● **RECORDS TO USE**
**********
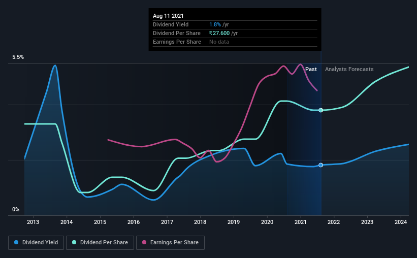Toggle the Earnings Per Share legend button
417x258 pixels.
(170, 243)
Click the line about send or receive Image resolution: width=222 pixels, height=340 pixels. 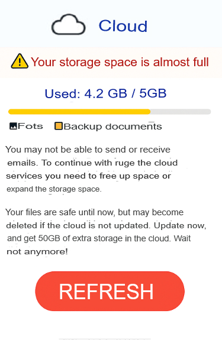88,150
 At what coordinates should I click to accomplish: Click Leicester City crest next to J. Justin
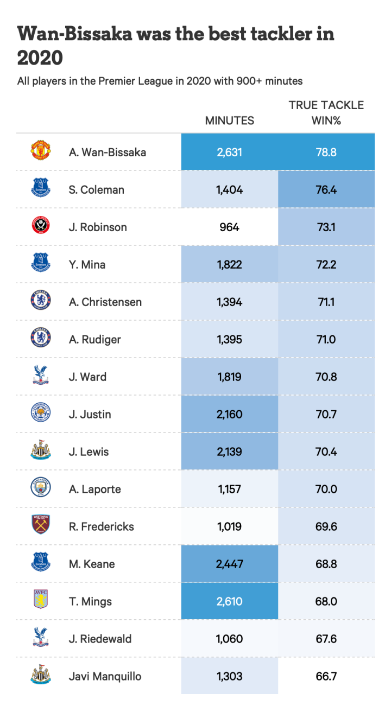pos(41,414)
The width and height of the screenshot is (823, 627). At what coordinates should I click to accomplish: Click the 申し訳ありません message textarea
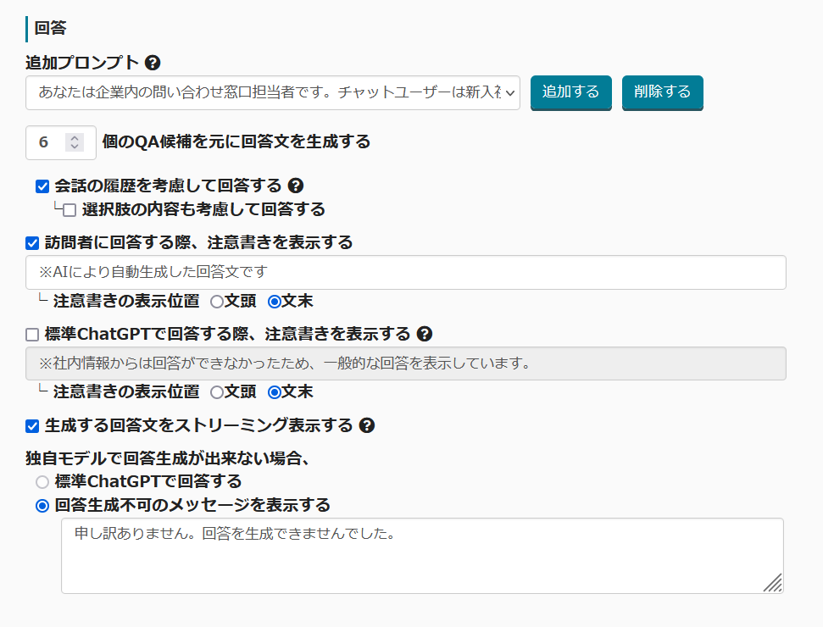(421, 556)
**********
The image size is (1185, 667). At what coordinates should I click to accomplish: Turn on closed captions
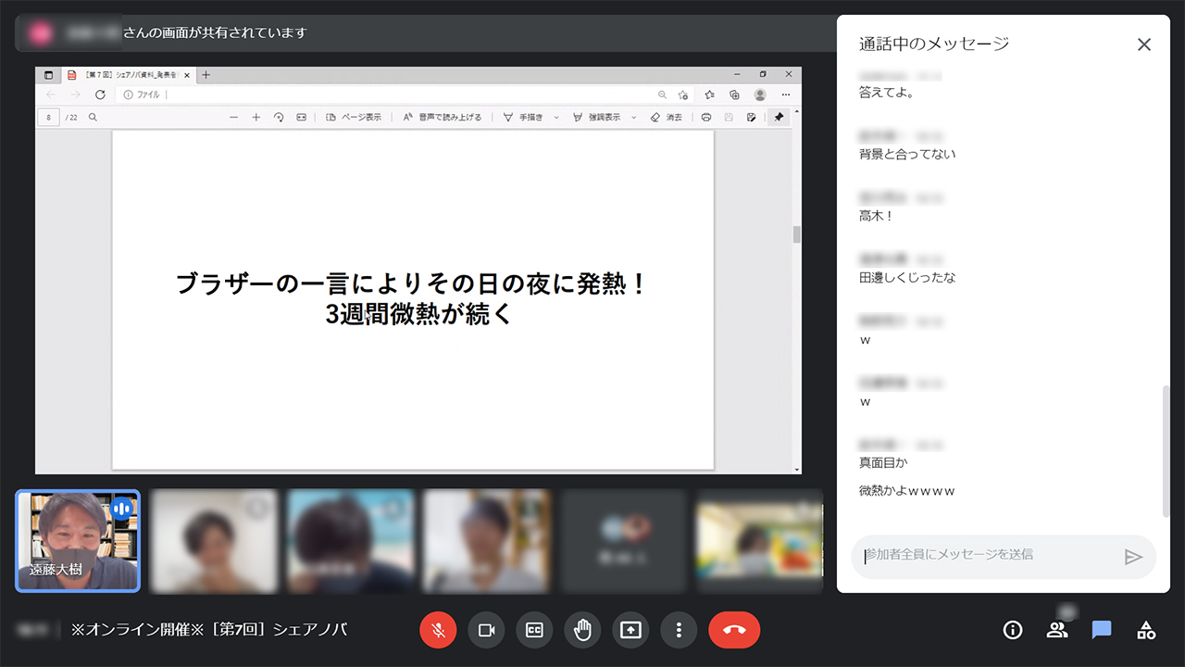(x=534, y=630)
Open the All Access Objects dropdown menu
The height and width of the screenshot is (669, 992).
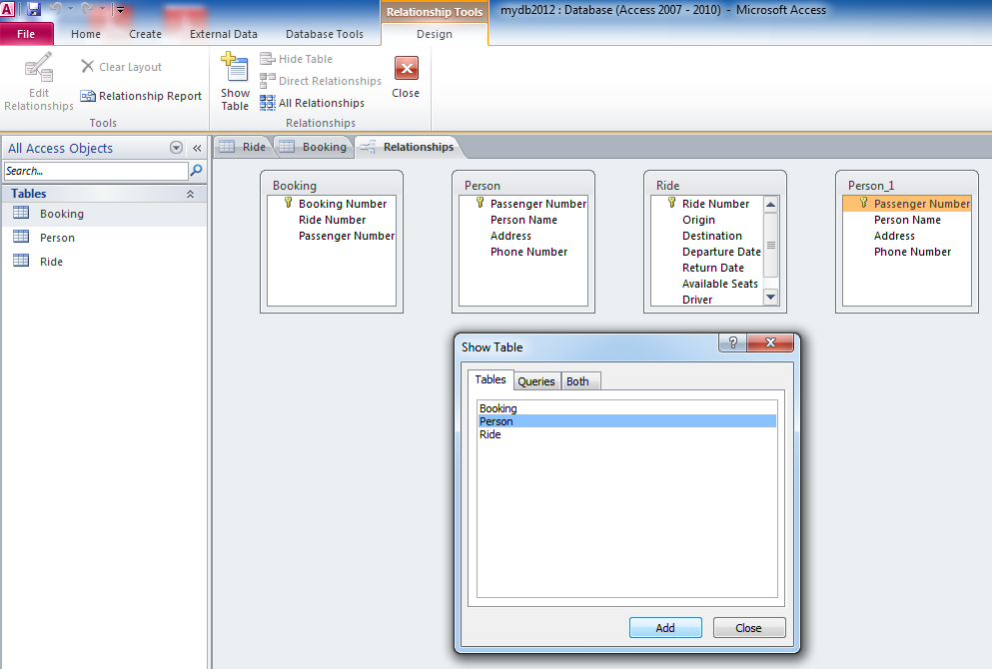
**********
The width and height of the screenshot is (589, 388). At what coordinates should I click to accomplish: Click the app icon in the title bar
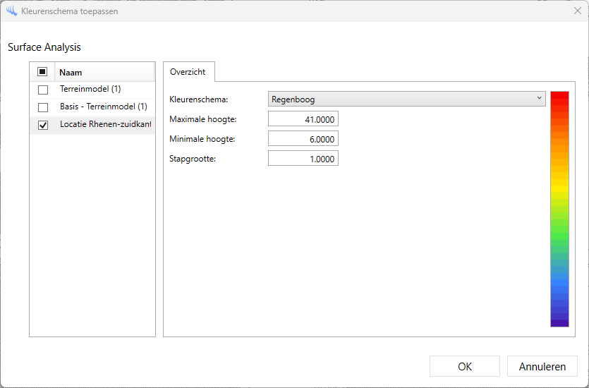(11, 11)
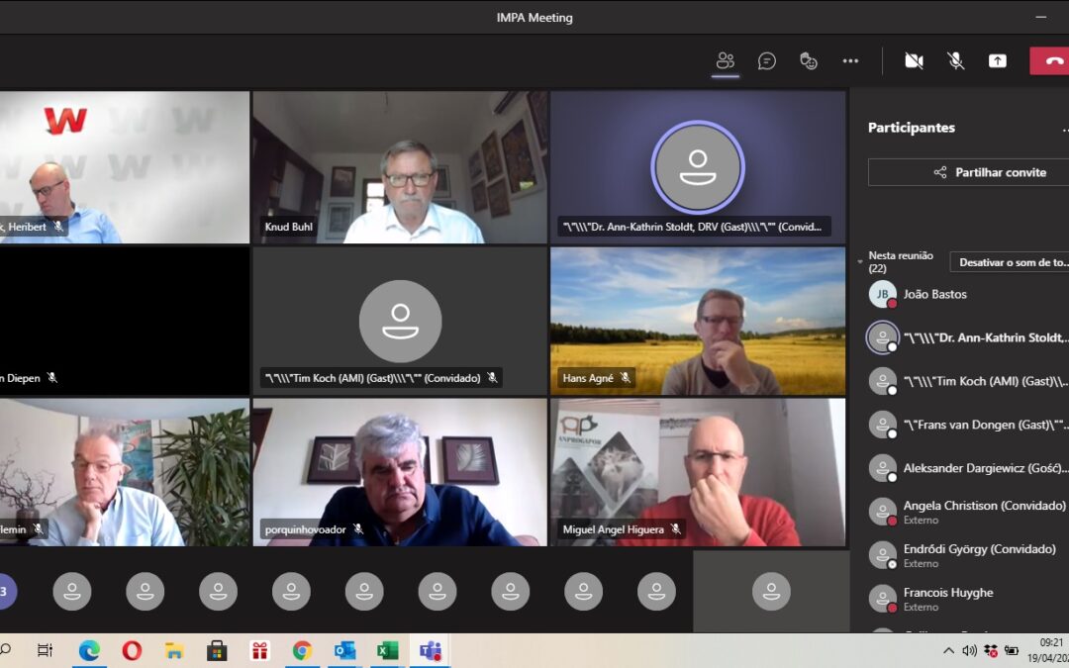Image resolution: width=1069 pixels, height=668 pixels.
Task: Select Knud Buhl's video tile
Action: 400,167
**********
● **TASK DESCRIPTION**
Write out the lines of the items as a JSON list of strings, one string per line, starting at the line that contains "The image size" and stopping after the line that contains "The height and". Leave out blank lines and the pictures.

● **THE RESULT**
[
  "The image size is (1185, 667). At what coordinates should I click to accomplish: Turn on closed captions",
  "(x=534, y=630)",
  "Open the All Access Objects dropdown menu",
  "The height and width of the screenshot is (669, 992)."
]